+++ Selected passage

Well, it looks like Silk is back and smoother than ever. The five member R&B group featuring Gary Glenn, Gary Jenkins, Timothy Cameron, Jimmy Gates Jr., and Johnathen Rasboro were determined to set it off like never before on their upcoming album, Tonight. This third album for the group, scheduled for release March 23rd 1999 on Elektra, takes them to another level while at the same time bringing back some of the elements from their first album, Lose Control, which contained the hit single, “Freak Me”, that made them superstars. I recently got the chance to talk to Jimmy Gates Jr. and found out everything that a Silk fan should know.

After listening to the new album, I see that it is definitely tight. You guys are going to be back on top. What have you been doing for the last few years?

++++++

**Exercise goal:**
Repeat the passage about the group Silk word for word, starting with "Well, it looks" and going on through "fan should know.". You can do without the data records that come next.

+++ Given records

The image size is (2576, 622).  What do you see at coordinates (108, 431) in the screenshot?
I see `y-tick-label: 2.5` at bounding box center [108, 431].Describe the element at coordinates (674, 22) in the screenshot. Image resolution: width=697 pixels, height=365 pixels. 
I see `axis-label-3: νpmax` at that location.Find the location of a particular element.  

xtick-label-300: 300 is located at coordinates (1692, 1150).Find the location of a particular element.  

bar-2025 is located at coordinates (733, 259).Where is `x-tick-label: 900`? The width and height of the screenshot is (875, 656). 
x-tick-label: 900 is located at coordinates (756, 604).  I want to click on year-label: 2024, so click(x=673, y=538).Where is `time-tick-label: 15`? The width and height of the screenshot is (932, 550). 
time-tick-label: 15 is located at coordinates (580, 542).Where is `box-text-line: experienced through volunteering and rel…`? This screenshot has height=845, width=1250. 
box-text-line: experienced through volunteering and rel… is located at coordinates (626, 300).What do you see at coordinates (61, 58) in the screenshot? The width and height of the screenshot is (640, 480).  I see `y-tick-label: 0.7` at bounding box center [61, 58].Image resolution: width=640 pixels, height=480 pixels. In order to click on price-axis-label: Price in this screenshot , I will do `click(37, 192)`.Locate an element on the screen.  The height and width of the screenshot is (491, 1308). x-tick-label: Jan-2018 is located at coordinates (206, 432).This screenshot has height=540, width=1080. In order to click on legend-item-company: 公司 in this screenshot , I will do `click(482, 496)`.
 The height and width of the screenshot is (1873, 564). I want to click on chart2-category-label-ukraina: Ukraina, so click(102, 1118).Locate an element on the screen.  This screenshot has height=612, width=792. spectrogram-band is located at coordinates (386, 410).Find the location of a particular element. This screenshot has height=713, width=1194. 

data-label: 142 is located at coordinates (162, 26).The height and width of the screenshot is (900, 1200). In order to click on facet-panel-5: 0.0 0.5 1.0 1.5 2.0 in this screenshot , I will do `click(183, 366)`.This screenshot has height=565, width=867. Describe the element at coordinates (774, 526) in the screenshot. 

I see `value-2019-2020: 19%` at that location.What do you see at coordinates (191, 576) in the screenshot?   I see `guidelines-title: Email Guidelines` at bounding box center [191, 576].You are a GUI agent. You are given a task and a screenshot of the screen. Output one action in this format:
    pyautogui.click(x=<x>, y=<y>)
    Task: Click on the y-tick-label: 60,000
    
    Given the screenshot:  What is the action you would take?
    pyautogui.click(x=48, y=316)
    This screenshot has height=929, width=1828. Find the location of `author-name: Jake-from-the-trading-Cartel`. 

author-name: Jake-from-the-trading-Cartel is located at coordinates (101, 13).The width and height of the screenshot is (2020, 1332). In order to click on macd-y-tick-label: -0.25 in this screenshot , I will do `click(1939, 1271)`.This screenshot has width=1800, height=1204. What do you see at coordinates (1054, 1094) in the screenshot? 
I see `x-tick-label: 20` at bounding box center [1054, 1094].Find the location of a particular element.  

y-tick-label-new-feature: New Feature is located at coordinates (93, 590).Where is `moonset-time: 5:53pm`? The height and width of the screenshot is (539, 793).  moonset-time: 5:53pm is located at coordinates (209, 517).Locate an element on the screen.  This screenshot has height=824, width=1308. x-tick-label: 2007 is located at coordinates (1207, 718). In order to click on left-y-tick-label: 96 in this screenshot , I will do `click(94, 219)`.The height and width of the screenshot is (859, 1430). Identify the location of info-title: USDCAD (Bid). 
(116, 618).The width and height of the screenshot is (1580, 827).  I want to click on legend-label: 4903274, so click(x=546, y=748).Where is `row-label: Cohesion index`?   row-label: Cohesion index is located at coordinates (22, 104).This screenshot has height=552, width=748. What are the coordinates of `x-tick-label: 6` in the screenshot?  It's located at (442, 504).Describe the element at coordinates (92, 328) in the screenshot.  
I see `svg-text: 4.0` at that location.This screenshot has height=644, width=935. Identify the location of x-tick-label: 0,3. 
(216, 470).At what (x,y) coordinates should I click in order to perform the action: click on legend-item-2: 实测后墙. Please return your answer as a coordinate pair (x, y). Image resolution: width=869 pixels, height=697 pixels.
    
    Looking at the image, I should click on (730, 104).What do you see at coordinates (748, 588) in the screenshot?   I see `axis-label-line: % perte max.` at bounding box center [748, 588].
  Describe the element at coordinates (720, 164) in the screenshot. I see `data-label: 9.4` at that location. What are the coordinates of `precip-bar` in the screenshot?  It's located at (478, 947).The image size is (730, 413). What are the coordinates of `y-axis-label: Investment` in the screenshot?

++++++

**Solution to the exercise:**
Well, it looks like Silk is back and smoother than ever. The five member R&B group featuring Gary Glenn, Gary Jenkins, Timothy Cameron, Jimmy Gates Jr., and Johnathen Rasboro were determined to set it off like never before on their upcoming album, Tonight. This third album for the group, scheduled for release March 23rd 1999 on Elektra, takes them to another level while at the same time bringing back some of the elements from their first album, Lose Control, which contained the hit single, “Freak Me”, that made them superstars. I recently got the chance to talk to Jimmy Gates Jr. and found out everything that a Silk fan should know.